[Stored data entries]
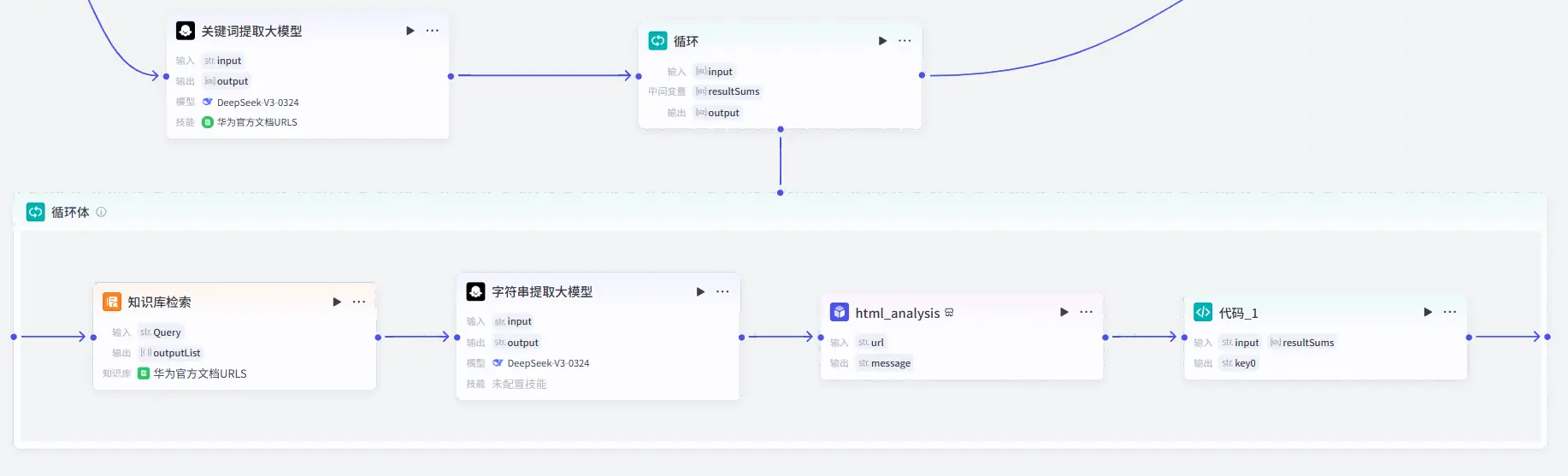This screenshot has height=476, width=1568.
Task: Open more options for 知识库检索 node
Action: click(359, 302)
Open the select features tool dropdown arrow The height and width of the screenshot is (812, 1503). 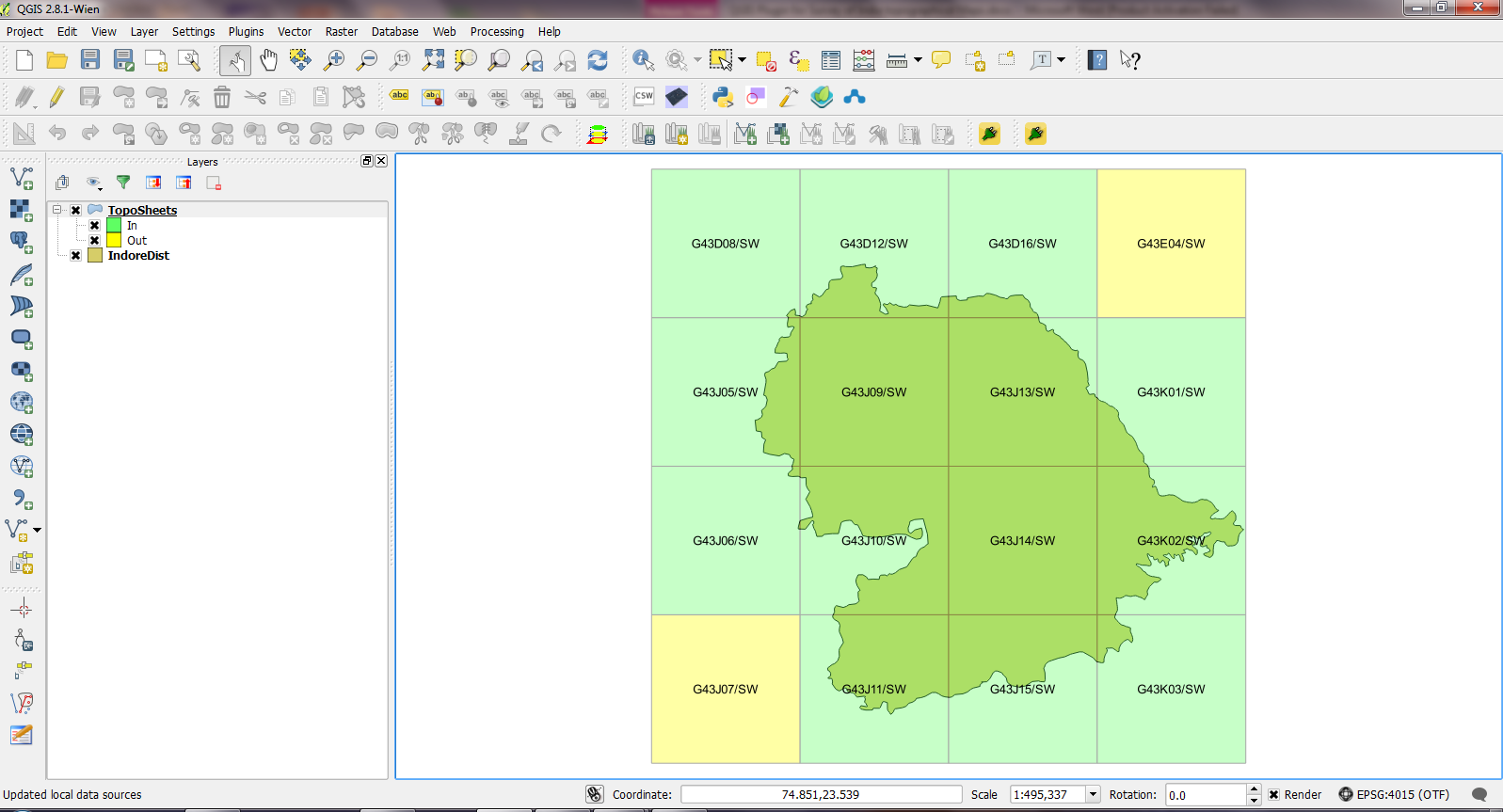point(743,60)
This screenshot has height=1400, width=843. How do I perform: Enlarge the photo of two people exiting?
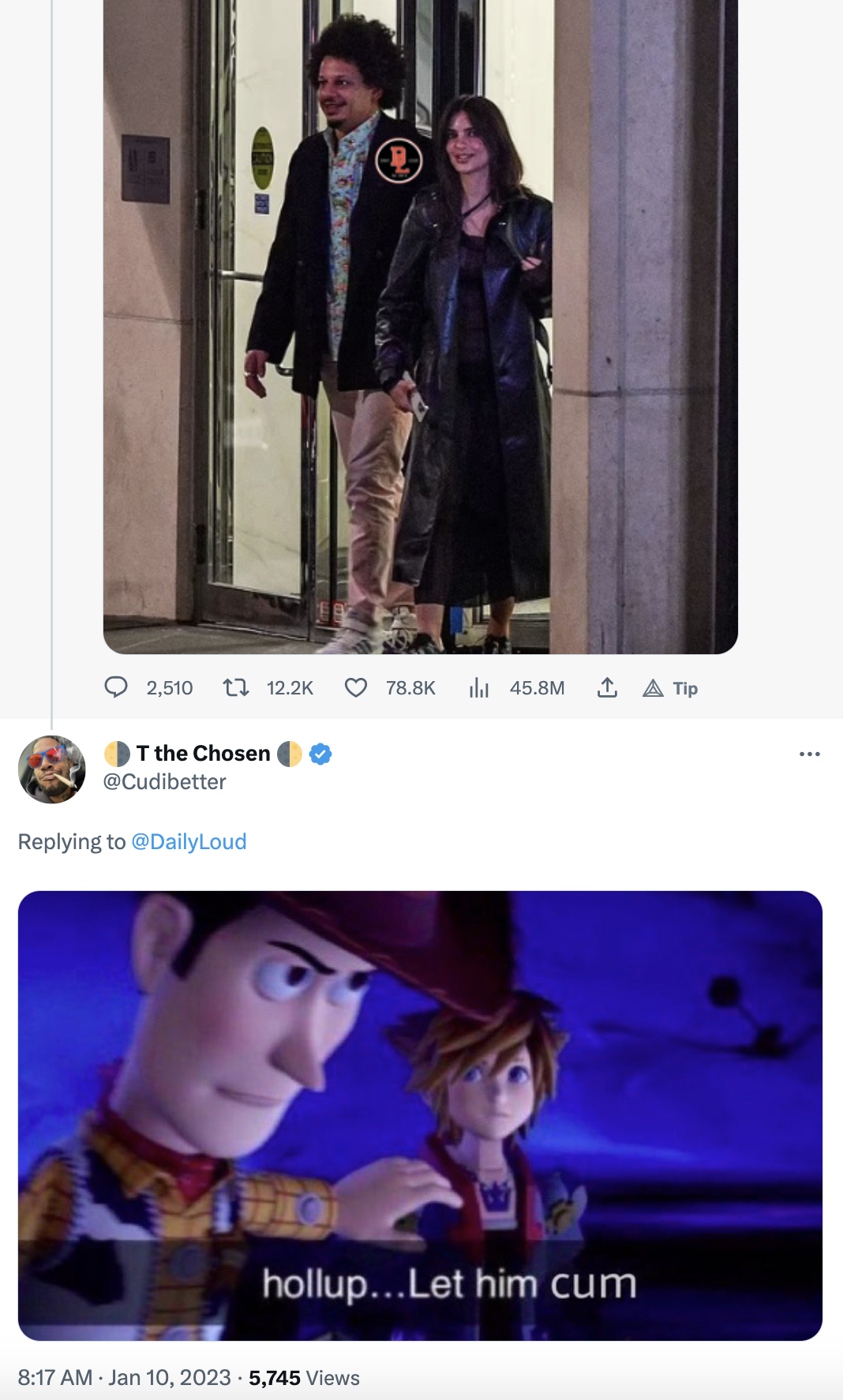pyautogui.click(x=420, y=327)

▸ **Problem requirements**
From the line containing "This screenshot has height=1400, width=843." down to the last line of the entries above, set down every line exactly. Omit all pictures.

▸ **Result of the exercise**
This screenshot has height=1400, width=843. How do I perform: Enlarge the photo of two people exiting?
pyautogui.click(x=420, y=327)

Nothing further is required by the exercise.